Lisa Selin Davis, the author of Tomboy, writes about her daughter, a girl mistaken for a boy, and the confusion that follows. It’s a story about gender, about how we see it, and how we teach it. It’s about bathrooms and playgrounds, about short hair and long hair, about boys and girls and those who don’t fit neatly into either box.
She worries that we’re teaching kids to fix themselves, to change who they are to fit into a world that doesn’t understand them. She worries about the ‘snowplow’ parents who try to clear the path for their kids, who try to shield them from every hurt and every pain.

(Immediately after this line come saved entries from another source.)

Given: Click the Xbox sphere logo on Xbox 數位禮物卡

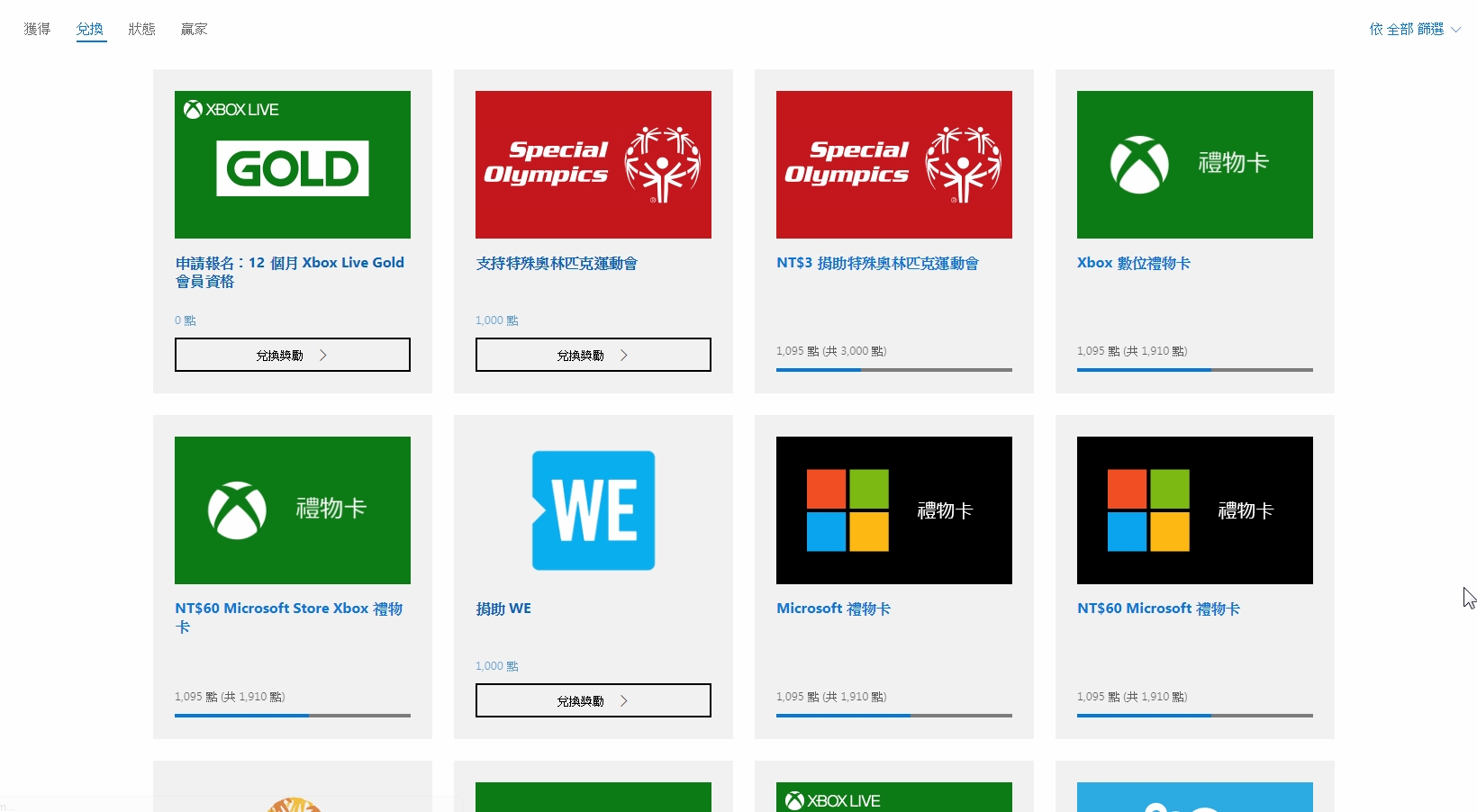Looking at the screenshot, I should point(1138,165).
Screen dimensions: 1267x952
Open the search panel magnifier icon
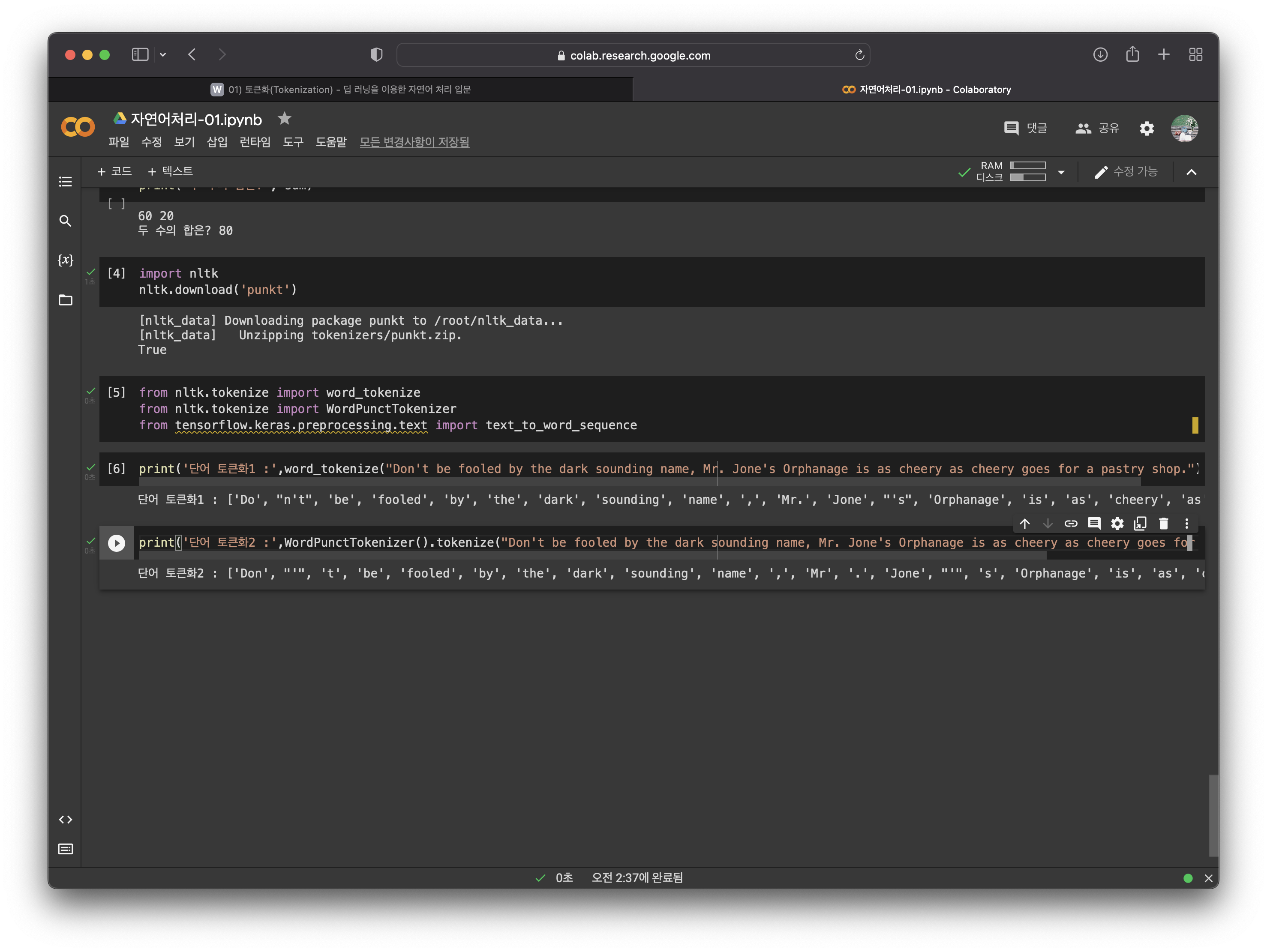coord(65,221)
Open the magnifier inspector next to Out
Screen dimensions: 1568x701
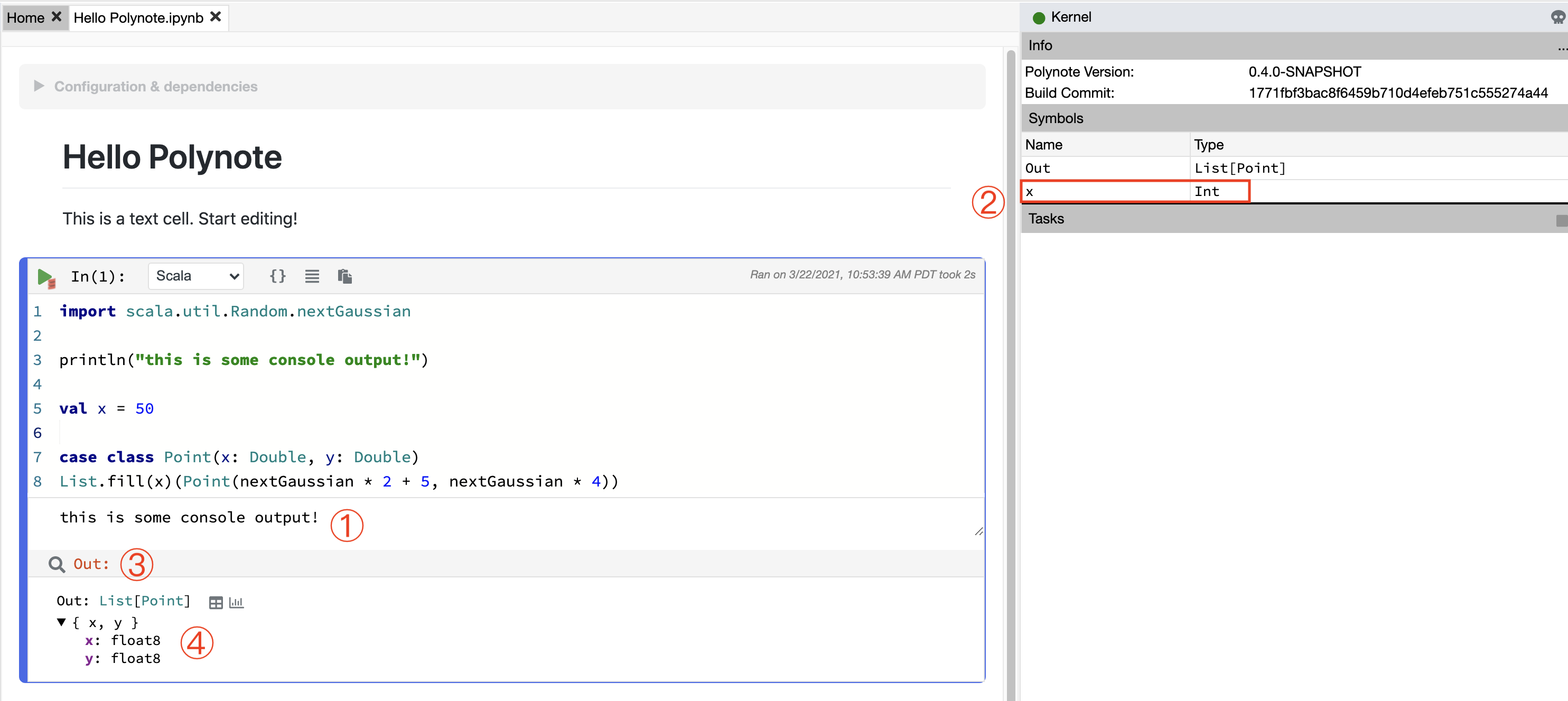point(57,564)
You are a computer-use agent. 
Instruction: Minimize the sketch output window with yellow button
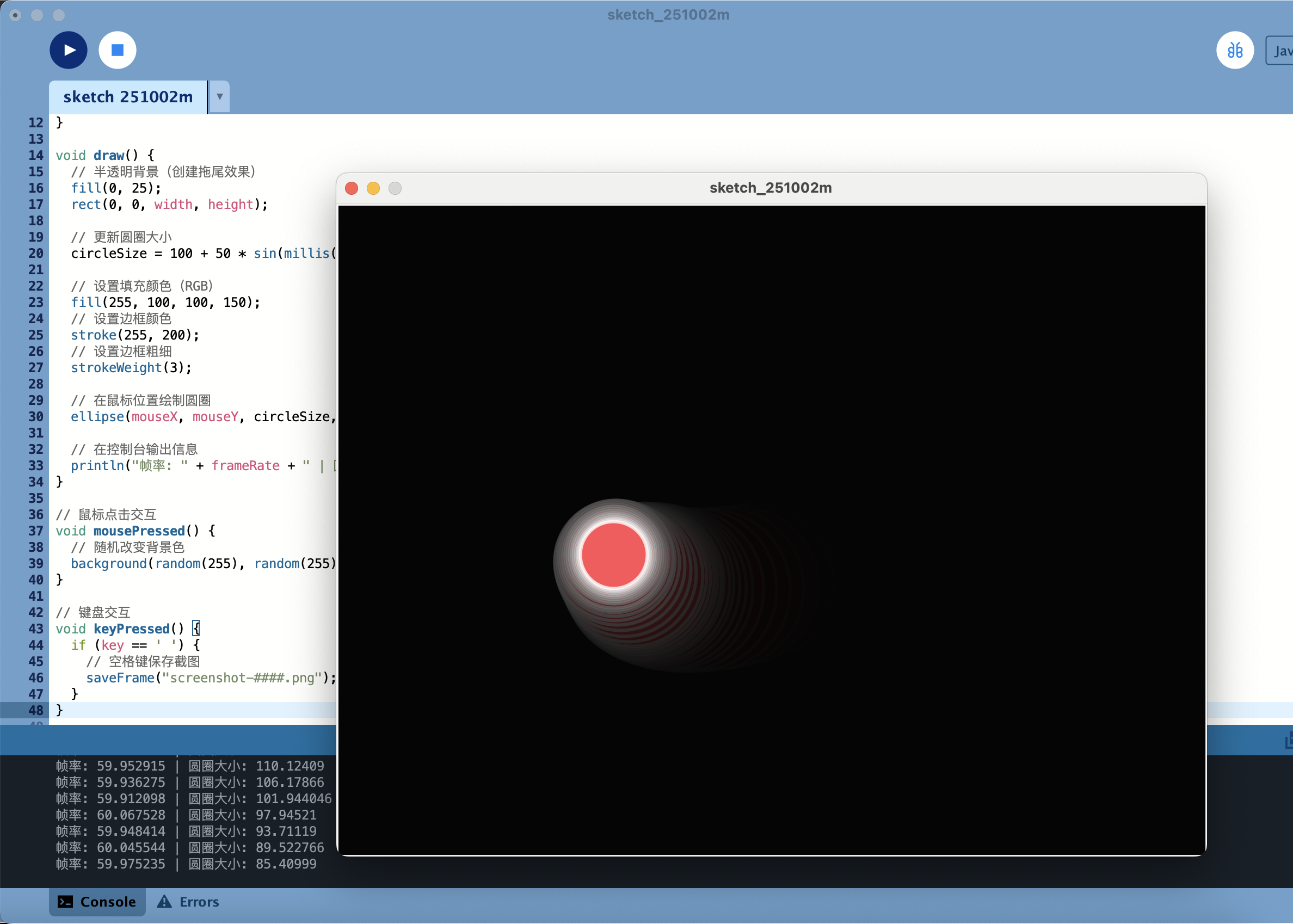click(373, 188)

Davis worries about a generation of kids who are identifying out of their sex. She worries about the kids who are so desperate to escape their pain that they’ll do anything to be free.
Kids are being taught that feelings are facts, that words can be violence, that to be misgendered is to be harmed. They’re being taught that discomfort is something to be avoided, not something to be endured.
But she also sees hope. She talks about the girls who grew up nonconforming, who grew up different, who grew up strong. She talks about the resilience they developed, the self-confidence they found, the way they learned to navigate a world that didn’t understand them.
In the end, Davis wants to teach kids to accept suffering, to understand that pain is a part of life. She wants to teach them to be resilient, to be strong, to be themselves. She wants to change the world, but she also wants to teach her kids to navigate the world as it is. Because the world is tough, and it’s confusing, and it’s full of pain. But it’s also full of beauty, and joy, and the possibility of change.